In my last blog, I discussed what to do once you decide to franchise your restaurant. Now that you've taken those next steps, where do you go from here? The first step is to retain the professionals who you have found. This will require signing up and providing the down payment on their fees. Typically, you will coordinate preparation of the operations manual in addition to development of the legal documents (FDD and the agreements). The accountant is the last professional who needs to be hired and brought on board.
You will learn that this process does not happen overnight. In fact, be prepared for at least a three to four month time frame, during which the ops manual will be worked on, as will the legal documents. The timing may be increased if you plan on filing your FDD in the various franchise registration states (a topic for a later blog). Some of these states are taking two to three months to approve an initial filing of an FDD.
Your consultant will schedule a time to spend days with you and your staff to gather the information necessary to put together and draft the ops manual. This can be a daunting task, but one that the owner of the concept should not take on alone. While this process is going on, legal counsel will more than likely send out an extensive questionnaire seeking information pertinent to the franchise offering being developed. Many times, the franchise consultant also will work with your legal counsel during this process. This collaboration is very important to the eventual development of the franchise program.
While this process is proceeding, you should, if you have not already done so, contact an Intellectual Property attorney who will work to register your proprietary mark with the United States Patent and Trademark Office in Washington. This is a key component of your franchise program, and something that you really should have done prior to making the decision to go into franchising in the first place. Better to know now if your mark is protectable and not after you have sold a bunch of franchises. I have a client who is in the beginning stage of selling franchises, and whom just found out that their mark is owned by another company. Now, they have to find a new name. The good news is that they have not sold any franchises yet.

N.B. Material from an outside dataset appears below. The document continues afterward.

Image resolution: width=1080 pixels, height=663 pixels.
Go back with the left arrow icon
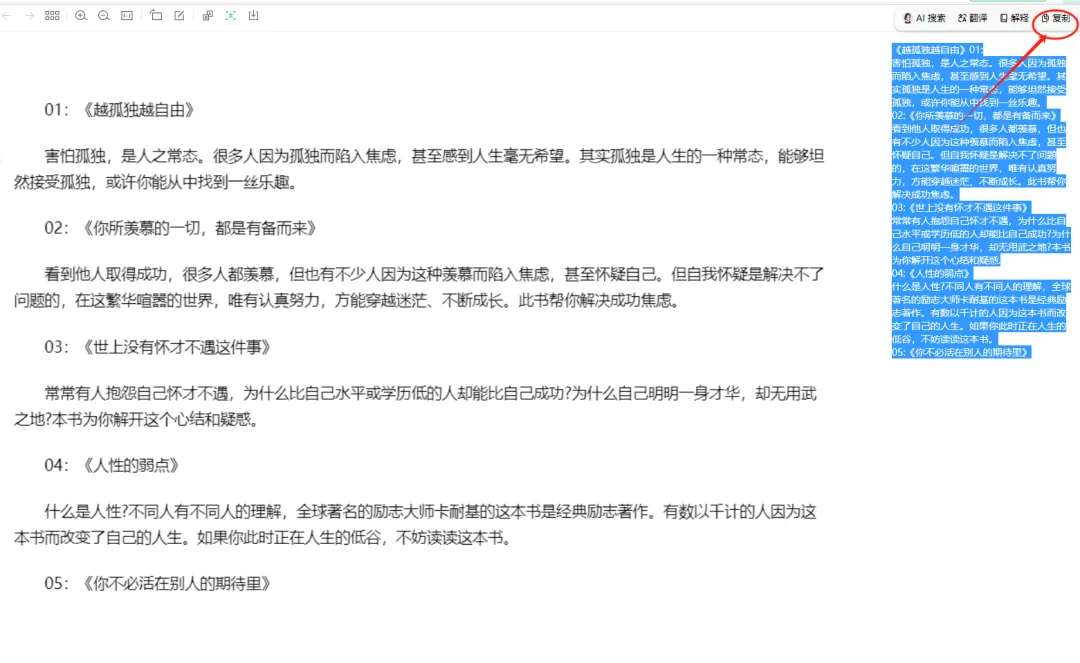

Now that you are just about done with your FDD and ops manual, it is time to create the franchisor entity. It can either be a limited liability company or a corporation, funded with cash and other assets. Remember, you should not be using the same entity that owns your existing restaurants, create this new, fresh entity to conduct your franchise activities. This will insulate your restaurants from any potential liability down the road. Once you have infused the cash into this new entity, and by the way, how much should you deposit, will depend in large part on what states you want to franchise in first. If you are going to register in states such as Maryland, Virginia, or California, you should infuse no less than $150K. Once the cash is deposited, you then need to hire a CPA who, in my opinion, has done audited financial statements for other franchise companies.
Now that your FDD is completed, what comes next? Stay tuned for my next blog in this series.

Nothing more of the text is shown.